Data records:
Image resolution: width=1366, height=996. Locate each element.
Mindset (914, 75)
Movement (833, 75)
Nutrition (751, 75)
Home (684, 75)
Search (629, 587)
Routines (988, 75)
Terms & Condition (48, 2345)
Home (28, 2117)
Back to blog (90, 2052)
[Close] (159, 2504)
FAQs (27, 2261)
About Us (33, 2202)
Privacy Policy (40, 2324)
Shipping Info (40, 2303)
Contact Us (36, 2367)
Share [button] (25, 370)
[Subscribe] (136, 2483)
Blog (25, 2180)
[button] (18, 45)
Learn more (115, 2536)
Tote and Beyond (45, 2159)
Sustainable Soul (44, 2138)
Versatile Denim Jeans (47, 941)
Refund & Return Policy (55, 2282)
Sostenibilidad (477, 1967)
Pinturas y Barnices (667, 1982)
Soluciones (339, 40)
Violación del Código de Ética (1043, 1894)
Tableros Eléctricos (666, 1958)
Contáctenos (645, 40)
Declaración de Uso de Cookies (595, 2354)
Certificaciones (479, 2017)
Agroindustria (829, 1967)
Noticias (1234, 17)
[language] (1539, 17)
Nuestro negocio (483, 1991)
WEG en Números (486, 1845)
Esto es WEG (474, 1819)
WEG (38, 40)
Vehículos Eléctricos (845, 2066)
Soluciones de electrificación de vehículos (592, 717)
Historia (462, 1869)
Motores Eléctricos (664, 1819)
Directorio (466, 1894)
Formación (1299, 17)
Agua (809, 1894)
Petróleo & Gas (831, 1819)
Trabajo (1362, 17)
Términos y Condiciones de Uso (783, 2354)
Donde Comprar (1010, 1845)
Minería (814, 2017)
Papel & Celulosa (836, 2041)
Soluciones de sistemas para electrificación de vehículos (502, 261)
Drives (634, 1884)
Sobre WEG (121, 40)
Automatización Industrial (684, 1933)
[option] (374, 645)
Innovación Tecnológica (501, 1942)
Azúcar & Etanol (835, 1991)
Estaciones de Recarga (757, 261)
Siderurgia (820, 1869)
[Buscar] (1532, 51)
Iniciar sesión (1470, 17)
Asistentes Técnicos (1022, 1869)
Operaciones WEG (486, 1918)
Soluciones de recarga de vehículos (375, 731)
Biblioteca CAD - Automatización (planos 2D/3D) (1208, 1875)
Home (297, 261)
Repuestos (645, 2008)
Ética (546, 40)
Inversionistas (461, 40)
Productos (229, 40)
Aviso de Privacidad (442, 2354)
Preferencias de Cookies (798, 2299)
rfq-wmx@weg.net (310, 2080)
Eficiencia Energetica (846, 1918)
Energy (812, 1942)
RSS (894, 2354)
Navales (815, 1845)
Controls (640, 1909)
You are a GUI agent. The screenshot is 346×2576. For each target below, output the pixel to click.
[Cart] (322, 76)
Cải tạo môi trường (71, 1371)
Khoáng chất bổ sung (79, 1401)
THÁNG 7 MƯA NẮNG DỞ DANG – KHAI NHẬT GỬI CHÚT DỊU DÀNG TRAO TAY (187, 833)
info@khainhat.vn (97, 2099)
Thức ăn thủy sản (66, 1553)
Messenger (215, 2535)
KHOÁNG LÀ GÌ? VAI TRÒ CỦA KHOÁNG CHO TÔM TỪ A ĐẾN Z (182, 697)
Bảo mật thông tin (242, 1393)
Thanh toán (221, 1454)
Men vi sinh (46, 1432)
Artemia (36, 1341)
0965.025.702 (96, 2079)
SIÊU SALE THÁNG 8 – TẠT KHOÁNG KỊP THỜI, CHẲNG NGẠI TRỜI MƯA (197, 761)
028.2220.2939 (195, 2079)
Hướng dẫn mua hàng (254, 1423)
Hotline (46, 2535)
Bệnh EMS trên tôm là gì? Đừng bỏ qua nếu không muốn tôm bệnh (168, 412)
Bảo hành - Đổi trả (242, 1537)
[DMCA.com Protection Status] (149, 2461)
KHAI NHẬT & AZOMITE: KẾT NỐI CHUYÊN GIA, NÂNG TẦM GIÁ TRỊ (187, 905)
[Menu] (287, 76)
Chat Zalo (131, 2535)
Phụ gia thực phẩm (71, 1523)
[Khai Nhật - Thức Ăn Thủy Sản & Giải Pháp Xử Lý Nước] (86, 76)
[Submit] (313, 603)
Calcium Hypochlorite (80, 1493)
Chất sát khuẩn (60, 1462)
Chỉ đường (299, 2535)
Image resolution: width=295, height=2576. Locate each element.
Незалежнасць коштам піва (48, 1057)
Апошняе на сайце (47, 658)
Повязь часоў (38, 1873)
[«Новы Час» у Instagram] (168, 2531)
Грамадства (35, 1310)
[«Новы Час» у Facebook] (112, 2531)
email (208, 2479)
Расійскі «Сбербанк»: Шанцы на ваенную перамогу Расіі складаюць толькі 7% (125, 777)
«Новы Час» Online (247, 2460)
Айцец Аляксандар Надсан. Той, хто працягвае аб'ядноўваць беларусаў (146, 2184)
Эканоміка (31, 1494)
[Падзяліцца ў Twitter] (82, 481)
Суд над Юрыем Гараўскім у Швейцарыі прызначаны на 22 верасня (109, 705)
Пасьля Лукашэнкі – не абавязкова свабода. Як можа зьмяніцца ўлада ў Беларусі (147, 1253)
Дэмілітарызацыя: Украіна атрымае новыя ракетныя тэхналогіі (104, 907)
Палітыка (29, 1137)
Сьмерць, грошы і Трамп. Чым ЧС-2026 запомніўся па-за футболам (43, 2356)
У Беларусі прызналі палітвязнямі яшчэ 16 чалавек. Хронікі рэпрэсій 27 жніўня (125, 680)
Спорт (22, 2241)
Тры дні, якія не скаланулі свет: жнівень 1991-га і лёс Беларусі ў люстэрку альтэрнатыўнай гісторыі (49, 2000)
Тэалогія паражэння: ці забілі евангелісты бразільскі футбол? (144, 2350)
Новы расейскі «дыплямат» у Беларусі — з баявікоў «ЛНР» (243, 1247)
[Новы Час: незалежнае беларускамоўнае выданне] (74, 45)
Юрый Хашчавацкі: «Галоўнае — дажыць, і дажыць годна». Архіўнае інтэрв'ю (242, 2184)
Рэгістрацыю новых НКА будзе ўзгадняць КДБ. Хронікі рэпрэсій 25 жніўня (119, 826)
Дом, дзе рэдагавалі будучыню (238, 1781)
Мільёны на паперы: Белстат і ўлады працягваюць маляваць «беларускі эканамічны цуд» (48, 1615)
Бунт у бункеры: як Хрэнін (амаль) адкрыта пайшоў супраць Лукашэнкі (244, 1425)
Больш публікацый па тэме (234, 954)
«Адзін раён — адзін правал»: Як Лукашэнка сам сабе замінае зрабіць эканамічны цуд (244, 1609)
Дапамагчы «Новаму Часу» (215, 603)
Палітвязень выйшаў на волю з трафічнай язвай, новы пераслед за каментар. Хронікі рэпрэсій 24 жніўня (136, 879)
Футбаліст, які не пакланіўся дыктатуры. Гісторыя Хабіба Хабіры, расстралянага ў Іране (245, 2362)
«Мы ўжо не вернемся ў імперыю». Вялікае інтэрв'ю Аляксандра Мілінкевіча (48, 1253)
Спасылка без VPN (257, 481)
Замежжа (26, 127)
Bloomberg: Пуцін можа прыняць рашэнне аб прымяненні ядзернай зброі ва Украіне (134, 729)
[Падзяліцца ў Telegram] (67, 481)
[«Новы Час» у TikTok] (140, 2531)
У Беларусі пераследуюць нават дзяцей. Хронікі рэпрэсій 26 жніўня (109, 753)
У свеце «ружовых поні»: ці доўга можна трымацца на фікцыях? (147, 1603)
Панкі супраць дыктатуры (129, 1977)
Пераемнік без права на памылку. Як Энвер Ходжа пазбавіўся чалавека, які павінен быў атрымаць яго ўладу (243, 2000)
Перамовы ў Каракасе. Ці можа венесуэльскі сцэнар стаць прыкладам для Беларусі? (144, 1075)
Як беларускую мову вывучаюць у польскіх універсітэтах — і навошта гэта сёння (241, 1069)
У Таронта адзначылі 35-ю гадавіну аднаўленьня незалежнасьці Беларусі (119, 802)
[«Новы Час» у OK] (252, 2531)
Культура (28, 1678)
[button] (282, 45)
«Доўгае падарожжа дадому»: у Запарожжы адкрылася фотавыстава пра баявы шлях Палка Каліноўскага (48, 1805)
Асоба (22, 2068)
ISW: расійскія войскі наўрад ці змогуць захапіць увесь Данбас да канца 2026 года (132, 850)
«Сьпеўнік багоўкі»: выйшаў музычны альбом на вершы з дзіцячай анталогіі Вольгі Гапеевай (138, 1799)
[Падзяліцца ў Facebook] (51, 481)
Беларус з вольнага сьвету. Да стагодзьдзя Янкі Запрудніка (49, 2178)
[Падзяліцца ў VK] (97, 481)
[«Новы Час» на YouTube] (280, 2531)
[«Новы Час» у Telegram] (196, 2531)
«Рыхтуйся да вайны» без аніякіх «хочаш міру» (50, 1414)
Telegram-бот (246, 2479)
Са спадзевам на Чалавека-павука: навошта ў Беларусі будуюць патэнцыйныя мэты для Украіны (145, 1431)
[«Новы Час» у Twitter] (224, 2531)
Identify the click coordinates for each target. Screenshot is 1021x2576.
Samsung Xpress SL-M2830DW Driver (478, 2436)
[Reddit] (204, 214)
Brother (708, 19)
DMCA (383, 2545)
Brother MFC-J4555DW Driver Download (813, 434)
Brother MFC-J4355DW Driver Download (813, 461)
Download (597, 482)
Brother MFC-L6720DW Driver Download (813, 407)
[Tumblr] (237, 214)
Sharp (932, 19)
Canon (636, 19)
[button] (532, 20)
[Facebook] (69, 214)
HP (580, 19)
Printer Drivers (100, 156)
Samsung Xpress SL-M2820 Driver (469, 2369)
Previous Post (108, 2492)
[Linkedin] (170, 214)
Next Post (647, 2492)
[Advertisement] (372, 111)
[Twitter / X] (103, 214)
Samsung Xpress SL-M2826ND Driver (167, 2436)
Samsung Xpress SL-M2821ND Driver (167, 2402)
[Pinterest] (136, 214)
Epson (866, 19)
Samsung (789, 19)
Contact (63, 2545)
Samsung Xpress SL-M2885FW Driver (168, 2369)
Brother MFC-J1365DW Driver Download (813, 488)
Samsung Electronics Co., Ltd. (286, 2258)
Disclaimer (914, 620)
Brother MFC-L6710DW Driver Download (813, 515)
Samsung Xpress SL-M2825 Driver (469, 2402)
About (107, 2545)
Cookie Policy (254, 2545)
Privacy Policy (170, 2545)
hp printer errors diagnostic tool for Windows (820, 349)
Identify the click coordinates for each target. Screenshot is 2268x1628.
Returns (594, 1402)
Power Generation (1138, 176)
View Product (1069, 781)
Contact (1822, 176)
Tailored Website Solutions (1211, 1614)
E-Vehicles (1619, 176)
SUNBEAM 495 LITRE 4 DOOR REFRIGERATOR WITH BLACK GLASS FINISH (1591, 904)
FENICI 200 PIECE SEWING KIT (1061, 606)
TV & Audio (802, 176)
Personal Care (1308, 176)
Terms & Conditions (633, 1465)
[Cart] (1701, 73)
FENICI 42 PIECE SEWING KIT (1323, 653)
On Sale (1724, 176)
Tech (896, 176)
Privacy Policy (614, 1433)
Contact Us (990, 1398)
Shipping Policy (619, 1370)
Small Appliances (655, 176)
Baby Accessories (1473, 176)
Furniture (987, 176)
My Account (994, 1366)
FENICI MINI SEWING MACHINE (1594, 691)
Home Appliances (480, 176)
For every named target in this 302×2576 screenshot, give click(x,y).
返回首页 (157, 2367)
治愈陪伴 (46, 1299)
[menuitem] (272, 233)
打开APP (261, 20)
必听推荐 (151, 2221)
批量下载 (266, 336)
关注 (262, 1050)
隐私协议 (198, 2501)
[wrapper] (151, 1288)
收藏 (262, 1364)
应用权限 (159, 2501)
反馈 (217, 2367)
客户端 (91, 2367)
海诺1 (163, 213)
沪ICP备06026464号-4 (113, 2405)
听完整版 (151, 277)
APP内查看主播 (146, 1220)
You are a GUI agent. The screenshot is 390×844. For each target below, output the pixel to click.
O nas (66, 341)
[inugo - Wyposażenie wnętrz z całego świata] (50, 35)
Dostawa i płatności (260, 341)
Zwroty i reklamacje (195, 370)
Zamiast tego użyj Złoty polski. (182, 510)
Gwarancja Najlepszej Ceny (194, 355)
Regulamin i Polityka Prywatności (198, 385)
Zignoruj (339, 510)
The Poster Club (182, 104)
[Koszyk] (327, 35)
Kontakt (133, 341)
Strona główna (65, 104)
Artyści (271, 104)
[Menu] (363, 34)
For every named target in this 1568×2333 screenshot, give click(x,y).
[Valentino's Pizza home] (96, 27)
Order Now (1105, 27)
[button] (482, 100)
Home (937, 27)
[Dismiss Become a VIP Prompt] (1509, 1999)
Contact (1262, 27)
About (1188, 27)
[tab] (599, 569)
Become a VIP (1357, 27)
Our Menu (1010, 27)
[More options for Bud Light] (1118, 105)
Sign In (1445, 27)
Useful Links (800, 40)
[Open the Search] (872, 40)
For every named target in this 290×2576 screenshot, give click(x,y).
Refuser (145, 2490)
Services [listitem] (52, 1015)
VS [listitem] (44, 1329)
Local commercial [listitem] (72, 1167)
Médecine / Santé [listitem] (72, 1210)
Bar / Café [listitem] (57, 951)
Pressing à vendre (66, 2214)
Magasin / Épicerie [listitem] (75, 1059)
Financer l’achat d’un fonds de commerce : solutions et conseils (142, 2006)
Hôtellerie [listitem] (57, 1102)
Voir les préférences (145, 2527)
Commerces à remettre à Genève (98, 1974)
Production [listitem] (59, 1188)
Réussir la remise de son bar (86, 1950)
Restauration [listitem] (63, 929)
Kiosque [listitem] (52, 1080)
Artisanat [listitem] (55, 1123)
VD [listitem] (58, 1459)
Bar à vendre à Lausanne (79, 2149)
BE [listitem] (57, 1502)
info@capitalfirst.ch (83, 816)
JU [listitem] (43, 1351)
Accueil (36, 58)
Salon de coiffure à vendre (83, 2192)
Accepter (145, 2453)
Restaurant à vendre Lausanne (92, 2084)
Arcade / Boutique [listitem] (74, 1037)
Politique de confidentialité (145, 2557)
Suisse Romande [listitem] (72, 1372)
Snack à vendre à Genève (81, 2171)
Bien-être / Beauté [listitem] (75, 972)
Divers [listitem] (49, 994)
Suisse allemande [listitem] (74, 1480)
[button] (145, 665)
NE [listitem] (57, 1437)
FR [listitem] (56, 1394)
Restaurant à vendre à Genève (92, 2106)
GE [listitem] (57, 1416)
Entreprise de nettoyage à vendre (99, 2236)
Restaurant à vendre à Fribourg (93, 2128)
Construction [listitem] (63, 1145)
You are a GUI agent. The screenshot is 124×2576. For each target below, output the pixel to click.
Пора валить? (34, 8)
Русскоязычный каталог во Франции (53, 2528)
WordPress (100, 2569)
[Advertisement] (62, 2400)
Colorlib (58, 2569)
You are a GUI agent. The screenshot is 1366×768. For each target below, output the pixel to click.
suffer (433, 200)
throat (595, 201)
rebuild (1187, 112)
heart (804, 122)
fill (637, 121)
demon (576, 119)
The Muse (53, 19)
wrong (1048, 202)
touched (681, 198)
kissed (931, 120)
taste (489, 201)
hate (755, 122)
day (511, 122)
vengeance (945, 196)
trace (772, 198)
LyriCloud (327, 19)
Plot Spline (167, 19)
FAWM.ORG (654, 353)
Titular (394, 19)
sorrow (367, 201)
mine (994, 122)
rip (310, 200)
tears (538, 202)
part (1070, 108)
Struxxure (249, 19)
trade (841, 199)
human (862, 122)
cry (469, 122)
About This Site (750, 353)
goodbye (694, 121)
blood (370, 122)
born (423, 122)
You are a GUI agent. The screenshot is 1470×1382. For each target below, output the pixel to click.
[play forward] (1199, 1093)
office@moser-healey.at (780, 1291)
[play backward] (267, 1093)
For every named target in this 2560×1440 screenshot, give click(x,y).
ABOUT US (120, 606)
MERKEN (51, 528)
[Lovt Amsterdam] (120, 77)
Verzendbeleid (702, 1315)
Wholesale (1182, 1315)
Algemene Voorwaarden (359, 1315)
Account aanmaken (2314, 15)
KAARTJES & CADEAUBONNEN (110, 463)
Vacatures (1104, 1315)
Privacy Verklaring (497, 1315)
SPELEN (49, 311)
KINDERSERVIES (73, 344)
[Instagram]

### Activity
Could you restate word for word the lines above, from the one that contains "FENICI 200 PIECE SEWING KIT (1061, 606)" through the one that contains "Useful Links (800, 40)", and no others?

### Result of this task
FENICI 200 PIECE SEWING KIT (1061, 606)
TV & Audio (802, 176)
Personal Care (1308, 176)
Terms & Conditions (633, 1465)
[Cart] (1701, 73)
FENICI 42 PIECE SEWING KIT (1323, 653)
On Sale (1724, 176)
Tech (896, 176)
Privacy Policy (614, 1433)
Contact Us (990, 1398)
Shipping Policy (619, 1370)
Small Appliances (655, 176)
Baby Accessories (1473, 176)
Furniture (987, 176)
My Account (994, 1366)
FENICI MINI SEWING MACHINE (1594, 691)
Home Appliances (480, 176)
For every named target in this 302×2576 screenshot, give click(x,y).
返回首页 (157, 2367)
治愈陪伴 (46, 1299)
[menuitem] (272, 233)
打开APP (261, 20)
必听推荐 (151, 2221)
批量下载 (266, 336)
关注 (262, 1050)
隐私协议 (198, 2501)
[wrapper] (151, 1288)
收藏 (262, 1364)
应用权限 (159, 2501)
反馈 (217, 2367)
客户端 (91, 2367)
海诺1 (163, 213)
沪ICP备06026464号-4 (113, 2405)
听完整版 (151, 277)
APP内查看主播 (146, 1220)
You are a GUI agent. The screenshot is 390×844. For each target below, output the pixel to click.
O nas (66, 341)
[inugo - Wyposażenie wnętrz z całego świata] (50, 35)
Dostawa i płatności (260, 341)
Zwroty i reklamacje (195, 370)
Zamiast tego użyj Złoty polski. (182, 510)
Gwarancja Najlepszej Ceny (194, 355)
Regulamin i Polityka Prywatności (198, 385)
Zignoruj (339, 510)
The Poster Club (182, 104)
[Koszyk] (327, 35)
Kontakt (133, 341)
Strona główna (65, 104)
Artyści (271, 104)
[Menu] (363, 34)
For every named target in this 1568×2333 screenshot, give click(x,y).
[Valentino's Pizza home] (96, 27)
Order Now (1105, 27)
[button] (482, 100)
Home (937, 27)
[Dismiss Become a VIP Prompt] (1509, 1999)
Contact (1262, 27)
About (1188, 27)
[tab] (599, 569)
Become a VIP (1357, 27)
Our Menu (1010, 27)
[More options for Bud Light] (1118, 105)
Sign In (1445, 27)
Useful Links (800, 40)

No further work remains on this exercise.